*REQUIREMENT*: Send back the line that contains "Task: Click the console scroll up arrow" and all lines following it through the end of the data below, exactly, omitting pictures.

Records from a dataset
<<<<
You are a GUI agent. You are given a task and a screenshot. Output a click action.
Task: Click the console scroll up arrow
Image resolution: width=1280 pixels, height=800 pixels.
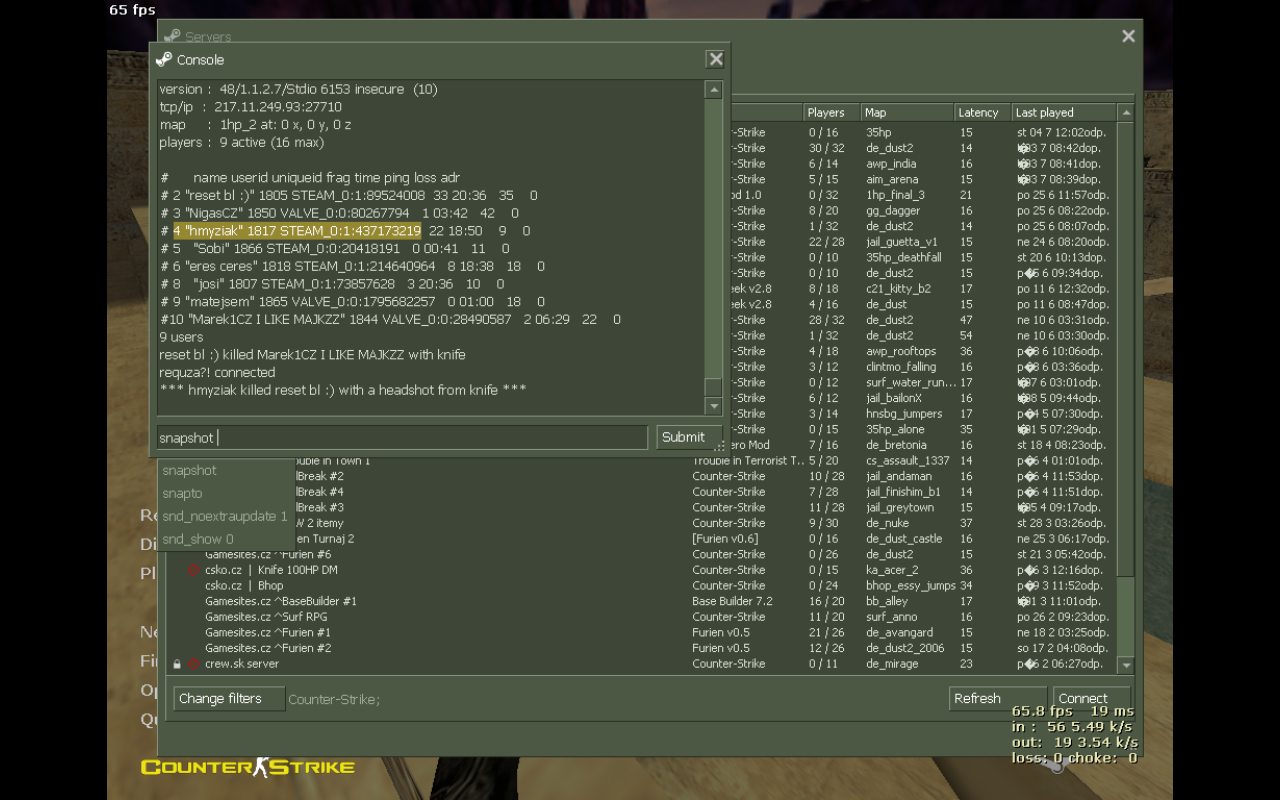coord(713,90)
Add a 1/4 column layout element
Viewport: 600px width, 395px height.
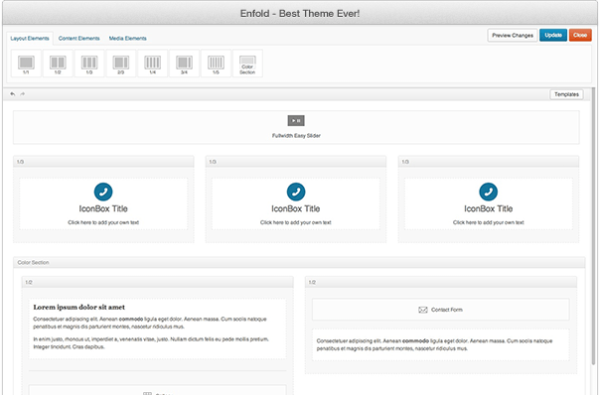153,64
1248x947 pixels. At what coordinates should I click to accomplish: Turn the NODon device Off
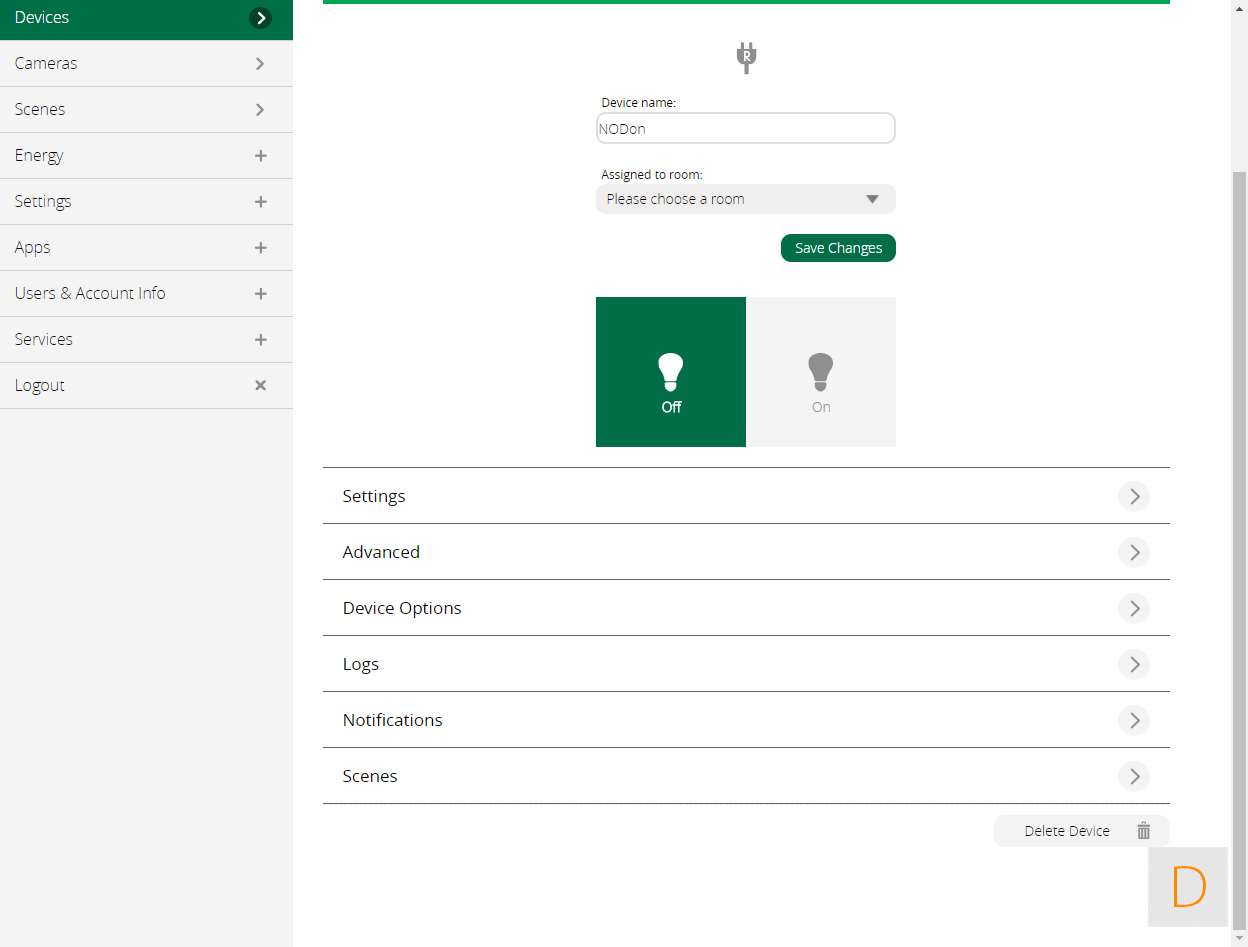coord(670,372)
>>>>
*EXERCISE RESULT*:
Task: Click the console scroll up arrow
Image resolution: width=1280 pixels, height=800 pixels.
coord(713,90)
Add a 1/4 column layout element
Viewport: 600px width, 395px height.
153,64
1248x947 pixels. At what coordinates should I click to accomplish: Turn the NODon device Off
coord(670,372)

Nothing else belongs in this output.